Figure 2. Reduced neuronal TGF-β signaling increases neurodegeneration in vivo.

(A) RNase protection assay shows TβRIIΔk mRNA expression and inhibition of transgene expression in transgenic mice caused by feeding doxycycline-containing food pellets. Arrows on the left indicate undigested (UD) riboprobes; arrows on the right indicate the corresponding protected fragments. TβRII represents the wild-type receptor. D, digested riboprobe. Each lane represents 1 animal. (B) TβRIIΔk-expressing primary neurons show reduced survival in culture.

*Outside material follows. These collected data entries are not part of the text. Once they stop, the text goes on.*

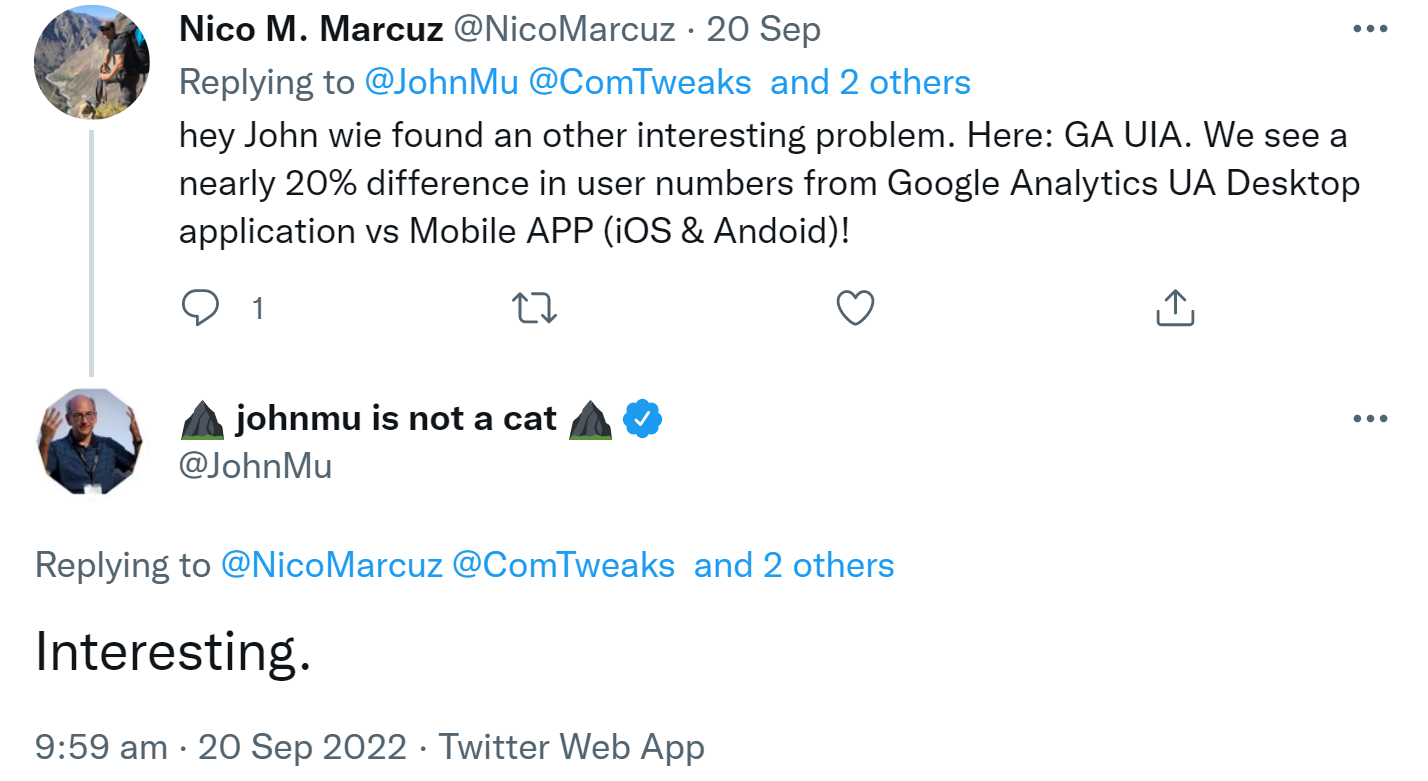Open @NicoMarcuz mention in JohnMu's reply line
This screenshot has width=1428, height=781.
(x=331, y=566)
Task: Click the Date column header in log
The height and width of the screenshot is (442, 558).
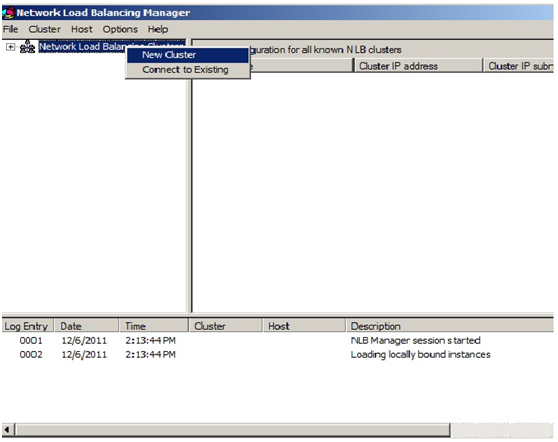Action: pos(86,326)
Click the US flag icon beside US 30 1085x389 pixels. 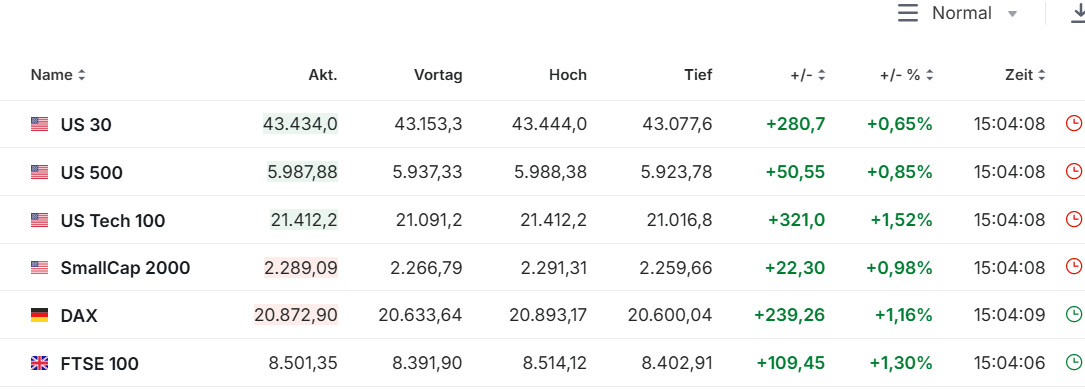point(39,124)
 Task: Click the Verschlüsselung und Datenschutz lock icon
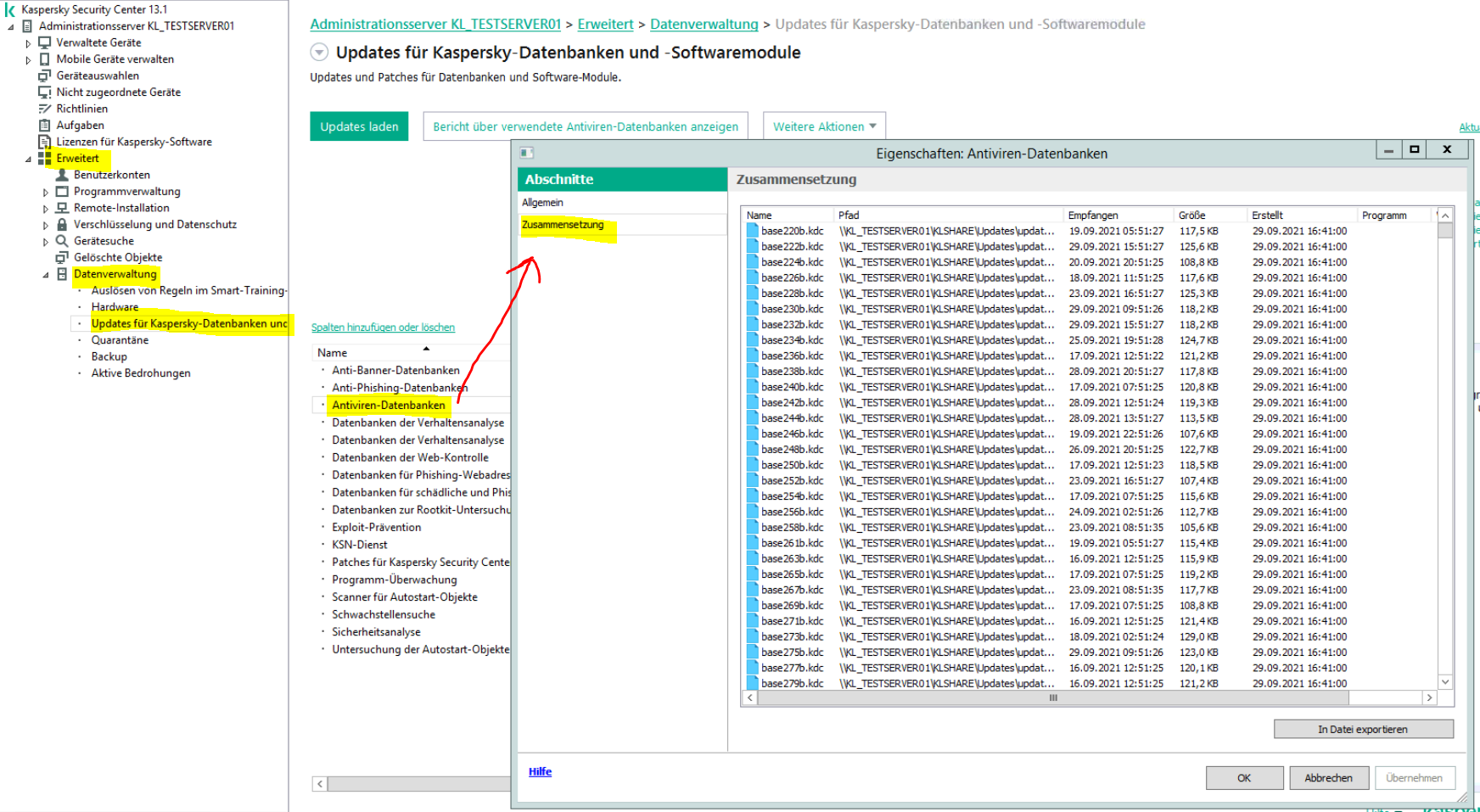tap(62, 225)
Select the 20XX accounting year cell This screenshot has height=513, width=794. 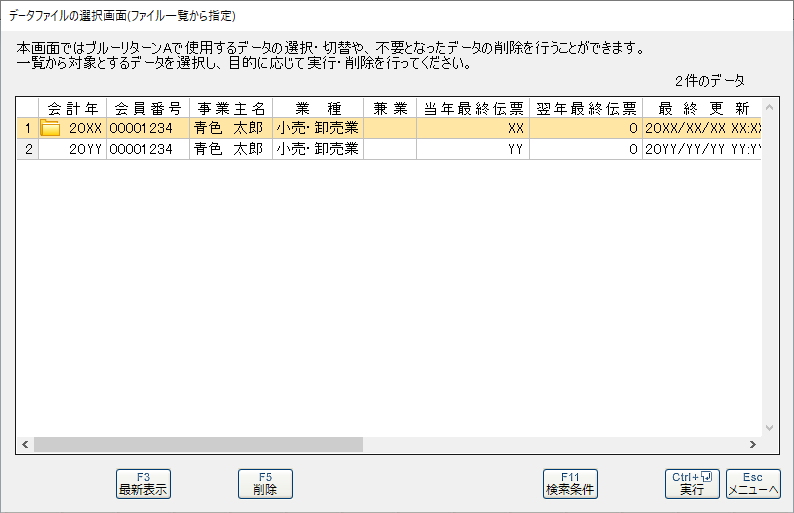[85, 129]
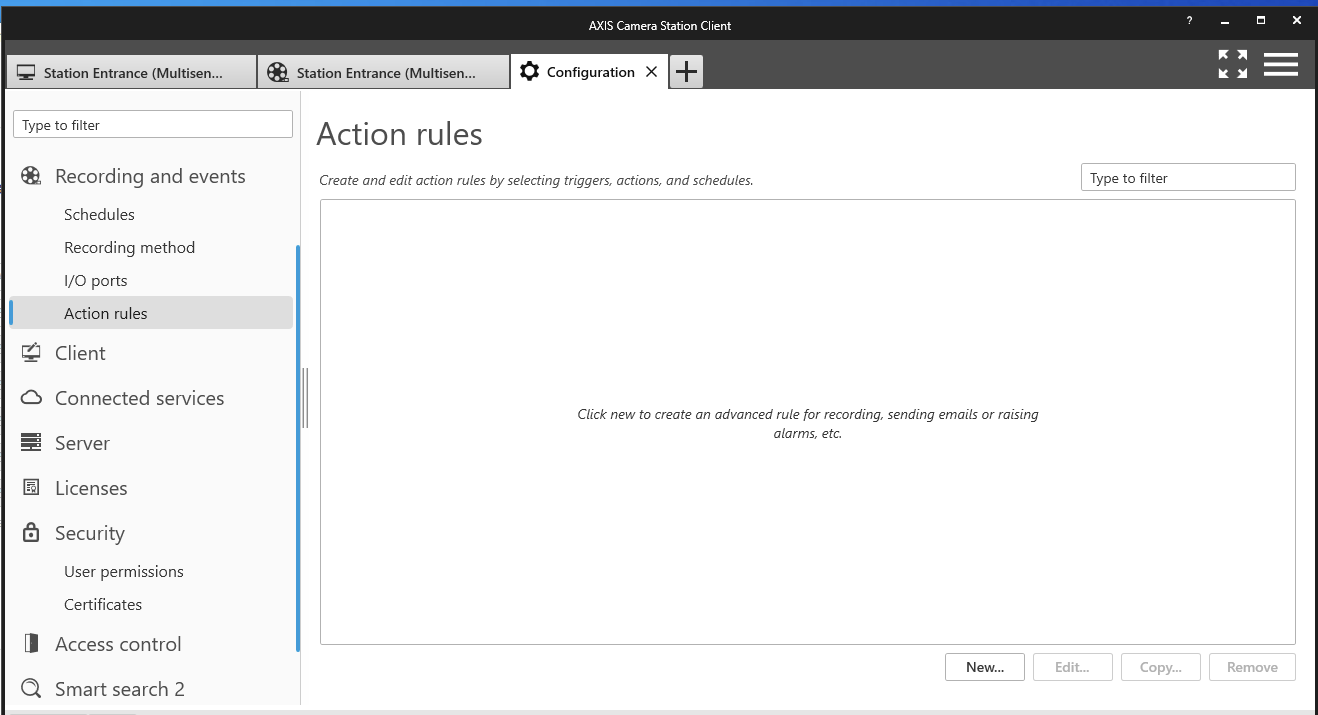This screenshot has height=715, width=1318.
Task: Click the Client monitor icon in sidebar
Action: (31, 353)
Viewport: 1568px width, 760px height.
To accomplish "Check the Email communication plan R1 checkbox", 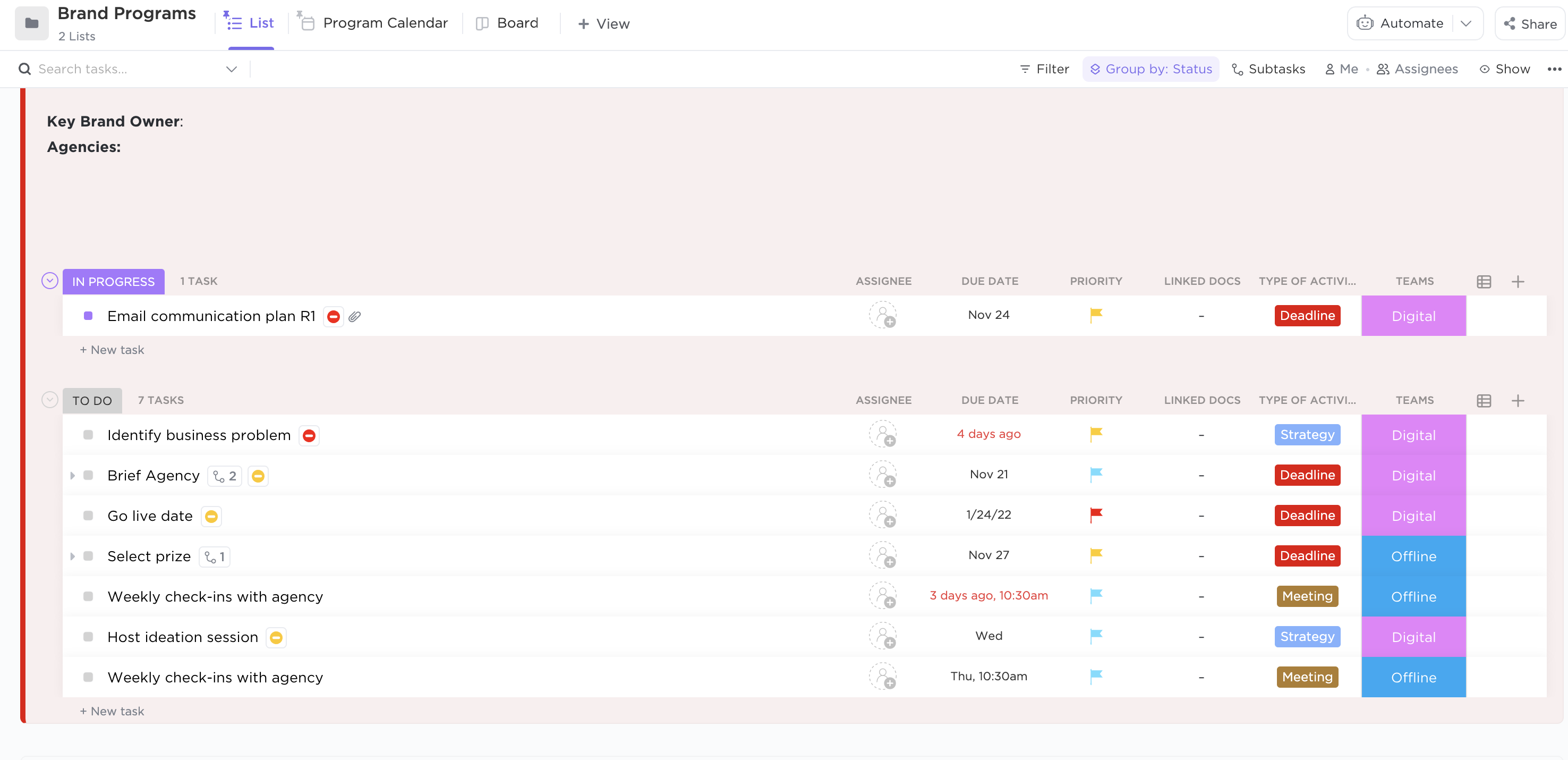I will coord(88,316).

Primary neuron cultures were stained with BODIPY-FL-Fallacidin and Hoechst after 4 days in culture, and the number of viable and dead cells was counted based on the absence or presence of pyknotic nuclei. Data are mean ± SEM of triplicate wells of 3 mice per genotype. (C–K) Sagittal brain sections of 34-month-old (C–K) as well as 4-month-old (E, H, and K) TβRIIΔk/Prnp-tTA or Prnp-tTA mice were immunolabeled for MAP2 (C–E), synaptophysin (F–H), and NeuN (I–K), and percent immunoreactive area (IR) of the neuropil (C–H) or mean number of labeled cells (I–K) in the neocortex was determined by confocal microscopy and computer-aided image analysis. Scale bars: 50 μm. Images are examples from cases with clearly visible degeneration. Data are mean ± SEM (n = 5–7 mice per genotype). *P < 0.05, ***P < 0.005; Student’s t test.